Pressée d’en finir, épuisée par la fatigue et la faim, Clarisse Manzon signa sa déposition. Elle ne se doutait pas que ces tâches de sang la désignaient comme la complice des assassins et que le préfet disposait désormais d’un moyen de pression qui en faisait l’esclave de sa volonté. Lorsque je la rejoignis, elle avait pris conscience qu’elle venait de tomber dans un nouveau piège. De son esprit tourmenté jaillit une nouvelle idée que j’essayais en vain de combattre. Elle prit sa plume et griffonna un faux rocambolesque qu’elle voulait présenter au préfet. Quelques jours après l’assassinat de Me Fualdés, à  la sortie de la messe, un mystérieux jeune homme, qui parlait en patois, lui remit une lettre dans un peloton avant de s’esquiver. Cette lettre, d’une belle écriture, semblait à son avis avoir été écrite par Mme Pons, belle-sœur de Bastide. Elle contenait quelques conseils.

« Une femme a pris ton nom, elle était chez la Bancal. Si cela vient à se découvrir, ne nie pas, tu ne risques rien, tu n’as rien vu ni rien entendu.
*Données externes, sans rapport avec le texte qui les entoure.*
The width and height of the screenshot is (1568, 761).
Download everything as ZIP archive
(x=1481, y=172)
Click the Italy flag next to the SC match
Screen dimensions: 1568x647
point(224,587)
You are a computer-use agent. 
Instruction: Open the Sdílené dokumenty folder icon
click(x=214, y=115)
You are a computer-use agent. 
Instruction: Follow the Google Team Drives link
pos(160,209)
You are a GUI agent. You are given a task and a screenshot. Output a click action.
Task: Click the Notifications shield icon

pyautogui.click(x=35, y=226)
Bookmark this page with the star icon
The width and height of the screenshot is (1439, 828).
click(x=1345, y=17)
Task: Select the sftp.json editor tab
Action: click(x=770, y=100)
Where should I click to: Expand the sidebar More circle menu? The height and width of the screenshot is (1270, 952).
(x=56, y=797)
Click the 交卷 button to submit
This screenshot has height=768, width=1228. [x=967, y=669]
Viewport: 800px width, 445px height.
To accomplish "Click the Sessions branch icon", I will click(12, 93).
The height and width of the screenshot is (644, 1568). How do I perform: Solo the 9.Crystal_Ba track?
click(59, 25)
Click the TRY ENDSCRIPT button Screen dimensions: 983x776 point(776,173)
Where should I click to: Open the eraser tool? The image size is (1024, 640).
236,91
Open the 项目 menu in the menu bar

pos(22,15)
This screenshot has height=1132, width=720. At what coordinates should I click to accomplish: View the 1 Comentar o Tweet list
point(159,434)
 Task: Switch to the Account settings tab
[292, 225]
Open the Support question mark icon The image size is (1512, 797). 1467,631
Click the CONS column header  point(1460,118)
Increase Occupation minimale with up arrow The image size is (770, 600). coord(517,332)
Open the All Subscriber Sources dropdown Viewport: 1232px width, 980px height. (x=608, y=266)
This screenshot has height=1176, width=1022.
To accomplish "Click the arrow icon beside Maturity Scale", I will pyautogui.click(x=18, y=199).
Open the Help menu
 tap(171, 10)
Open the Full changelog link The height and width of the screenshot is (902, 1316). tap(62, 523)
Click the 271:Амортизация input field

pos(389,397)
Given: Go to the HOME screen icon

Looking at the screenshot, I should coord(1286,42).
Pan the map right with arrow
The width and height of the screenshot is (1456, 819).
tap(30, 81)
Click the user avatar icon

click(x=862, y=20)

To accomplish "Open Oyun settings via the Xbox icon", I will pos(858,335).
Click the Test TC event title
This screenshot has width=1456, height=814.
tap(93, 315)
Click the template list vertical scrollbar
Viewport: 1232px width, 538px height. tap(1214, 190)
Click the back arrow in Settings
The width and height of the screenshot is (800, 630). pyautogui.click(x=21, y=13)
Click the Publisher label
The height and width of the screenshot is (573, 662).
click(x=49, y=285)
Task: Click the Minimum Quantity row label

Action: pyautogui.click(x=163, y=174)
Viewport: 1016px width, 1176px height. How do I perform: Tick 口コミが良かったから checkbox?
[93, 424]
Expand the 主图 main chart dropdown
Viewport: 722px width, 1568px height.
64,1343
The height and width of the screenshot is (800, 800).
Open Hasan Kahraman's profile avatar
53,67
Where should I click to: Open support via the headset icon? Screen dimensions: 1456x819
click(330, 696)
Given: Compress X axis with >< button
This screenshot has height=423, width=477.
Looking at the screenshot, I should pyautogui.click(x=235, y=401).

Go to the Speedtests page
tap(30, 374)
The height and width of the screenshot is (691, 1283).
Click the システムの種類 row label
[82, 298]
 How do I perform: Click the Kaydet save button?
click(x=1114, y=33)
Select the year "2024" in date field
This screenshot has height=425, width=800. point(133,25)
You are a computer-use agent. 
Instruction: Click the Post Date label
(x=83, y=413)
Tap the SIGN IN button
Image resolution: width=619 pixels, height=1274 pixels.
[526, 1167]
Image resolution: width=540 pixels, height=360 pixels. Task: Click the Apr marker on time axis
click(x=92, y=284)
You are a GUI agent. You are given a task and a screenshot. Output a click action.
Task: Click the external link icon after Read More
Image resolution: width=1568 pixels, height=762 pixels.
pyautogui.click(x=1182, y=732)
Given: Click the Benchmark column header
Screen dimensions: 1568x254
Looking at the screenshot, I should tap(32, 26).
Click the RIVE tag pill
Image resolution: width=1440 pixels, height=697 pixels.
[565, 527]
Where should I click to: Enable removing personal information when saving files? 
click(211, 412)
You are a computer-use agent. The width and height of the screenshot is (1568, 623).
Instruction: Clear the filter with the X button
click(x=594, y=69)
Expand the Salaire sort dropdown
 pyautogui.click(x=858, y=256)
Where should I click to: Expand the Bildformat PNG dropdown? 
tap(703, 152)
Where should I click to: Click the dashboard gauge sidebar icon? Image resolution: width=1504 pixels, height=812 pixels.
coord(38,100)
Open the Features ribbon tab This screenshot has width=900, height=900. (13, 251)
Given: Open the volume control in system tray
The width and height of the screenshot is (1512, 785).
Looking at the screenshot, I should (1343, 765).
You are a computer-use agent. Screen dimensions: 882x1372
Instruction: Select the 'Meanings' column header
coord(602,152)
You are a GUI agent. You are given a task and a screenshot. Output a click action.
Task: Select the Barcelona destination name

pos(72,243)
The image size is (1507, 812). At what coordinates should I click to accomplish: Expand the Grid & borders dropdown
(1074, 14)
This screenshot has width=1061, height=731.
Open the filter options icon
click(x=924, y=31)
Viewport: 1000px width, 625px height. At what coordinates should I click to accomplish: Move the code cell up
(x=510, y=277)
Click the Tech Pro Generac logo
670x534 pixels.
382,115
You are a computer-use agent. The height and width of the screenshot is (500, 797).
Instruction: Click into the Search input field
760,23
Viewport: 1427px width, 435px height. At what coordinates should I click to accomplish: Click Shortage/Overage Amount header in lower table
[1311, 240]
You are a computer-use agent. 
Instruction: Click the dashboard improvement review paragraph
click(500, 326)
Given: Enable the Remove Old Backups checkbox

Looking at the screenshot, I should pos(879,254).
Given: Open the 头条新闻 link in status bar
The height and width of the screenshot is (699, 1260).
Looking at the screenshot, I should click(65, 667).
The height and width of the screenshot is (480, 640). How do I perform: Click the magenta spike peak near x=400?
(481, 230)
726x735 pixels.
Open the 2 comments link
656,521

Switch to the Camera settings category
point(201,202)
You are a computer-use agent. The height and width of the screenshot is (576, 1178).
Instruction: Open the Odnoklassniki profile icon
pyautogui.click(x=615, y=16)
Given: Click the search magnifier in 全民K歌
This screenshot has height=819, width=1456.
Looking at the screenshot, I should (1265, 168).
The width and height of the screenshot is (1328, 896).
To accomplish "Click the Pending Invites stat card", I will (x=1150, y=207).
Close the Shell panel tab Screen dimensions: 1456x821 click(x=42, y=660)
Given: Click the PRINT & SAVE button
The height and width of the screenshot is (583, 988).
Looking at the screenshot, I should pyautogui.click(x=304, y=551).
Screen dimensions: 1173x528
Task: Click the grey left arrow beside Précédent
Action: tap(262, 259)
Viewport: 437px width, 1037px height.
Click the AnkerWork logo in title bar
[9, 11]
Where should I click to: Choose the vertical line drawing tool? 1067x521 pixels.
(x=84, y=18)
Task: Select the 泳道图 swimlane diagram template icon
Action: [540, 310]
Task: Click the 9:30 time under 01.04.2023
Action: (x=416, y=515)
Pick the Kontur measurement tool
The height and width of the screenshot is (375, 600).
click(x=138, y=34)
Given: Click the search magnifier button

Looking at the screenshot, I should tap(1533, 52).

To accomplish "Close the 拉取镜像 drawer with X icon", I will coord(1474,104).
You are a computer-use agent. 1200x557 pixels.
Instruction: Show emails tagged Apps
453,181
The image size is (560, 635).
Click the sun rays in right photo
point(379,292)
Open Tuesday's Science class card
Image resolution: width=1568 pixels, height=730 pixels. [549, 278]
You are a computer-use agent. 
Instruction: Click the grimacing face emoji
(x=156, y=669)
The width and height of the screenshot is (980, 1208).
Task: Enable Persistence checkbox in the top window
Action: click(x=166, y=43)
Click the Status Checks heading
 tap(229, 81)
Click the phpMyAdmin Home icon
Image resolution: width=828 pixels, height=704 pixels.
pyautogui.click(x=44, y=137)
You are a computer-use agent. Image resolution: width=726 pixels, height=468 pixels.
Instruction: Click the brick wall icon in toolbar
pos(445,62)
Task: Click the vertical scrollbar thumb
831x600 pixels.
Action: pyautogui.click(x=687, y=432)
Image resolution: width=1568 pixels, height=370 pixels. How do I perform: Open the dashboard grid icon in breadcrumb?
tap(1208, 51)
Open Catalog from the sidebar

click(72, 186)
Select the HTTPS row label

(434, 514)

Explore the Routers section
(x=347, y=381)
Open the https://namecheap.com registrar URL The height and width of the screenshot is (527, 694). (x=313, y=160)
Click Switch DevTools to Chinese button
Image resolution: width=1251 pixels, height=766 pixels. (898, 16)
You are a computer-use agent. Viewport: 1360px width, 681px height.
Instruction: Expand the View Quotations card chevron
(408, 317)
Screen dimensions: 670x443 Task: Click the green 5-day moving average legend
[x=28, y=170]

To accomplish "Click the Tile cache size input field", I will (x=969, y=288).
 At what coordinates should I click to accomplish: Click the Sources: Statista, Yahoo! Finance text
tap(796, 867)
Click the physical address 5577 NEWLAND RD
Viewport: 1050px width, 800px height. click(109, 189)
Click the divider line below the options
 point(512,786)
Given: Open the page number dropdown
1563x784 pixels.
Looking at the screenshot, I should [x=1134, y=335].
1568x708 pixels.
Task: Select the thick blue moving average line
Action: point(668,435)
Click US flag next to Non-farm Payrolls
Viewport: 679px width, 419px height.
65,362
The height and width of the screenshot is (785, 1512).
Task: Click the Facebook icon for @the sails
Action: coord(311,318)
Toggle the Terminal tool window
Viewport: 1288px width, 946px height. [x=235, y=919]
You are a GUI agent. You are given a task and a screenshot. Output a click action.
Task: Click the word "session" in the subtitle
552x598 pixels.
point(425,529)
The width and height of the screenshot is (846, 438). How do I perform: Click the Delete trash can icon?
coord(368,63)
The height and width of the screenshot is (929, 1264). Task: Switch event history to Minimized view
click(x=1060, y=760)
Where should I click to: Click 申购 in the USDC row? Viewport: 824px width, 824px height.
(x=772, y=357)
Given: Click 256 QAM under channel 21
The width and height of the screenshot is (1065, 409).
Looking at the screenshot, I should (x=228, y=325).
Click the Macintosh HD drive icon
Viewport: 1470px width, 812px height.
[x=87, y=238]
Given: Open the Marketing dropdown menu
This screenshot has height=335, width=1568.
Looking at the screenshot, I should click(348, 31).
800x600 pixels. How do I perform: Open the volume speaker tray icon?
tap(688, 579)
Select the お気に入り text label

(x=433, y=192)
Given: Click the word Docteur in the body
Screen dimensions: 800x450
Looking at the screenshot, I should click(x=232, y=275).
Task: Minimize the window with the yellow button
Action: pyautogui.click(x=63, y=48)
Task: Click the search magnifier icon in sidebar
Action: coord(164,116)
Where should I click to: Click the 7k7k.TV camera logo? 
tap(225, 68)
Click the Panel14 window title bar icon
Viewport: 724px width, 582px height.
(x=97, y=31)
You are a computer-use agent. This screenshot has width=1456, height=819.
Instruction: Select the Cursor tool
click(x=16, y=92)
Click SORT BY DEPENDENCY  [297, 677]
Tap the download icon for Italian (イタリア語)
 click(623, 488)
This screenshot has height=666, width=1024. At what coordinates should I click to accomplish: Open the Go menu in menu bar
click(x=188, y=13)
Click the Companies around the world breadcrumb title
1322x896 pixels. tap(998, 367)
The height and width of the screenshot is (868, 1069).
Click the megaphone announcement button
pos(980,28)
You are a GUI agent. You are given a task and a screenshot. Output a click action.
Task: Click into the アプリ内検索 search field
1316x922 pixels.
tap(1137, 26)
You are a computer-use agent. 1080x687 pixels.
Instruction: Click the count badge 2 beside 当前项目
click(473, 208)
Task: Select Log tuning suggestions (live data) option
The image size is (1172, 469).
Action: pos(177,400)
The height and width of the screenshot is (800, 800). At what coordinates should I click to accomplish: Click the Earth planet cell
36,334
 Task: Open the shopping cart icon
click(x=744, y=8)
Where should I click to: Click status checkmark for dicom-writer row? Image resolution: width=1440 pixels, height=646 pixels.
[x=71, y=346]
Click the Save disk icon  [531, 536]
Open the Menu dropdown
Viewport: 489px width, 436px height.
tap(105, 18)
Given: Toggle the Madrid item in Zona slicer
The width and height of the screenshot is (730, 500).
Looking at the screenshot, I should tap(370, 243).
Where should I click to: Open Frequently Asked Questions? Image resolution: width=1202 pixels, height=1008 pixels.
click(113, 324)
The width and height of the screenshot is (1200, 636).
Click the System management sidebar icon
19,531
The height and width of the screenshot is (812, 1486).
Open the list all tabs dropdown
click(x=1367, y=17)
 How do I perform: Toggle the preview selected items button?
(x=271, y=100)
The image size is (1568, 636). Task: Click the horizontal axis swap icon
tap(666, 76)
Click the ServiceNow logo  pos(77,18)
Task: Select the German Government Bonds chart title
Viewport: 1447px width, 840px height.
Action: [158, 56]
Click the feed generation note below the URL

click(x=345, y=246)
Tu diras que tu avais à parler à quelqu’un, que tu es entrée et que tu as été reconduite par quelqu’un que tu ne connais pas jusqu’à la place de la Cité. Dis que tu étais en homme. Si on veut voir ton habit, dis qu’il est brulé. Si on te dit pourquoi, dis qu’il y avait du sang. Tu ne risques rien. Si tu as des dettes, elles seront payées et après le jugement tu n’auras pas besoin du secours de ton père. Prends garde si tu ne brûles pas cette lettre après l’avoir lue. Si tu en parles, jamais tu ne pourras nous échapper et le poignard ou le poison nous délivreront de toi [...]. »

Je la suppliai de brûler ce tissu d’inepties qui n’allait pas manquer de faire sourire le préfet. Hélas, elle le lui remit en mains propres le 4 août. Le comte d’Estourmel fit mine de croire en son authenticité. Ne prouvait-il pas que la famille de Bastide-Gramont se faisait l’âme de toutes les intrigues sans remettre vraiment en cause la présence de Clarisse Manzon sur les lieux du crime?

Clarisse Manzon s’enferma dès lors dans un système de dénégation total mais sa marge de manœuvre était illusoire. Pouvait-elle renier sa déclaration du 1er  août sans être parjure? Ses vêtements tachés de sang ne la désignaient-ils pas comme complice ? Et son père n’était-il pas l’otage de ses persécuteurs? Cependant le ministère public n’était pas non plus tiré d’affaire. Il avait fait de Clarisse le témoin clé de l’affaire. De sa présence dans la maison Bancal dépendait le triomphe de l’accusation. Le procès devait s’ouvrir le 18 août et jusqu’à la comparution de singulière héroïne, nul ne pouvait savoir quelle serait son attitude.